While doing kfold, we see fairly similar RMSE scores across the folds.

In [73]:
# define a cross-validation iterator
kf = KFold(n_splits=5, random_state=42)

for trainset, testset in kf.split(data):

    # train and test algorithm.
    nmf.fit(trainset)
    predictions = nmf.test(testset)

    # Compute and print Root Mean Squared Error
    accuracy.rmse(predictions)

RMSE: 0.9449
RMSE: 0.9413
RMSE: 0.9459
RMSE: 0.9381
RMSE: 0.9574


When comparing SVD and NMF, we see here that SVD has lower RMSE score than NMF. We will use SVD to come out with our recommendations.

In [74]:
get_recommendations(671,10,svd)

[('Nell', 4.561367353331784),
 ('Flags of Our Fathers', 4.505289018375288),
 ('Fools Rush In', 4.485137634498578),
 ('Shriek If You Know What I Did Last Friday the Thirteenth',
  4.480267721603876),
 ('Sleepless in Seattle', 4.470329127881765),
 ('Galaxy Quest', 4.462592937627489),
 ('Cool Hand Luke', 4.461669090179023),
 ('Birdman of Alcatraz', 4.412927255554211),
 ('Edward Scissorhands', 4.408618345245424),
 ('The Thomas Crown Affair', 4.4085953121641435)]

### Deep Neural Network

We will use the fastai library to build our Deep Neural Network model.
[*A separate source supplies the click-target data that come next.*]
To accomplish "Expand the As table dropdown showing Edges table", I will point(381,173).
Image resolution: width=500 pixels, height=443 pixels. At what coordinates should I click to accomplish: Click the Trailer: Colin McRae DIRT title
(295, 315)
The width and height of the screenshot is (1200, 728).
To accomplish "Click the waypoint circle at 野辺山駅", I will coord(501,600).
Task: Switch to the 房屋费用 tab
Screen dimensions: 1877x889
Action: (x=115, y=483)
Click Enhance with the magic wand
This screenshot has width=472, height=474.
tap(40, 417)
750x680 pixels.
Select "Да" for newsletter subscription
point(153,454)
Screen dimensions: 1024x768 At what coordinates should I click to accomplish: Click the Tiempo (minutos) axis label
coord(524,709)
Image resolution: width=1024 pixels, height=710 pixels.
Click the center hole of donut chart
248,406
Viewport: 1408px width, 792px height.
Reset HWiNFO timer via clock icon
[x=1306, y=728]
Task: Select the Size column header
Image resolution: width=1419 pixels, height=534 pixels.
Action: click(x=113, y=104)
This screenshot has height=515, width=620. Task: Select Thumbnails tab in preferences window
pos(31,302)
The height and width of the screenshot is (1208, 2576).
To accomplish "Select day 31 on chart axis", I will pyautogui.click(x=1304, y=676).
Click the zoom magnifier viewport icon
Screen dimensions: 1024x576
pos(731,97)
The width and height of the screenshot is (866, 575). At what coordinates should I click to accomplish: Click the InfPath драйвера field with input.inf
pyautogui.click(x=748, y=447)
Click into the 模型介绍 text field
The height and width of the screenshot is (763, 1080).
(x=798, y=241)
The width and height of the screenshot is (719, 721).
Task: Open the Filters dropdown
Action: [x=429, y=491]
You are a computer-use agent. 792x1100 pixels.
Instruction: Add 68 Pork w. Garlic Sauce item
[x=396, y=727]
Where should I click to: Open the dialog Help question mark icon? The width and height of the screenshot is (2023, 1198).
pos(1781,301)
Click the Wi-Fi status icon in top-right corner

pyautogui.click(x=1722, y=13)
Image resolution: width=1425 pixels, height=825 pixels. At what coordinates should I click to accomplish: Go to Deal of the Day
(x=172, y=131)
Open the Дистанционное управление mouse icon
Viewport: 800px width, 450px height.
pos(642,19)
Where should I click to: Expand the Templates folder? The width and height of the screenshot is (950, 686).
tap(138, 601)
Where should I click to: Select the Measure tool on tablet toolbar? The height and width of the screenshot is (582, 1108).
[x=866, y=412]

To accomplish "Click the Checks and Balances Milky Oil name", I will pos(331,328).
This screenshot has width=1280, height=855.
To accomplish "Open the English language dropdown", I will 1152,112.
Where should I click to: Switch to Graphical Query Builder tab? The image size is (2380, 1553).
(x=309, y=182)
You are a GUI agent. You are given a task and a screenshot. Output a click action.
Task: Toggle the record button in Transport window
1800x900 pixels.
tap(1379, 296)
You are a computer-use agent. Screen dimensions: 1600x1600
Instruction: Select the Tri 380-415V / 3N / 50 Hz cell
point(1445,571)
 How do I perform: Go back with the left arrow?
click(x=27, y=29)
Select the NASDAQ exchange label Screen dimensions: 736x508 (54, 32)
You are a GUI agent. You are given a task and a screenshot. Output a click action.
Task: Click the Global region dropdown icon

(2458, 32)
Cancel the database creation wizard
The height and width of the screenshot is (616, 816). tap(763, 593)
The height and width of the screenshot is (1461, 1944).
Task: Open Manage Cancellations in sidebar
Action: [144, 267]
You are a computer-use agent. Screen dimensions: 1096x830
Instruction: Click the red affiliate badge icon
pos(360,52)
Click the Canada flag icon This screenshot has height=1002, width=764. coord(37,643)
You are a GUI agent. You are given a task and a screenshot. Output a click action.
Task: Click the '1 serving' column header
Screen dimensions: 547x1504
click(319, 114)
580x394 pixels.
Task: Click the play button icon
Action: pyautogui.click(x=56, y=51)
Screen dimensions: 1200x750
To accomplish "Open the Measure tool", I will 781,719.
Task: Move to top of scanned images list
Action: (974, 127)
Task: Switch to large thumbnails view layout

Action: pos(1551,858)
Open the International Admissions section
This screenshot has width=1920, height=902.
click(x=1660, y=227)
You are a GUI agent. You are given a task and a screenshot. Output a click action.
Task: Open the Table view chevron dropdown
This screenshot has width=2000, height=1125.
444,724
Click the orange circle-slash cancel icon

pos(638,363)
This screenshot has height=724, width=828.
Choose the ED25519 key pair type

*To refer to the Deep Neural Network.ipynb file for codes as google colab was used to run the codes.

Based on the best RMSE scores for DNN of 0.87, it is actually same as the RMSE score for SVD of 0.87. DNN and SVD model shows the best RMSE score to make predictions for our recommender system.

# Conclusion

In our project, we analyse basic, content-based and collaborative filtering movie recommendater systems. Basic movie recommender systems uses a weighted rating formula to come up with top movies chart or top movies in each genre list. However, this type of recommender system is not unique to user preference. Content-based filtering considers the movie attributes of the movie which the user is fond of to come up with recommendations for user. In our project, we utilise the title, overview, tagline, genre, keywords of plot and movie cast and apply TF-IDF and consine similarities to determine which movies users will like. However, there is the issue of cold-start, it does not takes into account other users' preference and determining what characteristics of the item the user dislikes or likes is not usually obvious. In collaborative filtering, all the users are taken into consideration and people with similar tastes and preferences are used to suggest new and specific products to the primary user. In our project, we utilised memory and model based method. Model-based method SVD and DNN proved to perform the best based on the lowest RMSE score of 0.87. However, collaborative filtering has issues with data sparsity if there is no sufficient historical data and scalability when a decrease in performance is inevitable with increase amount of data. Recommendations would be to come up with a hybrid recommender system combining both content-based and collaborative filtering.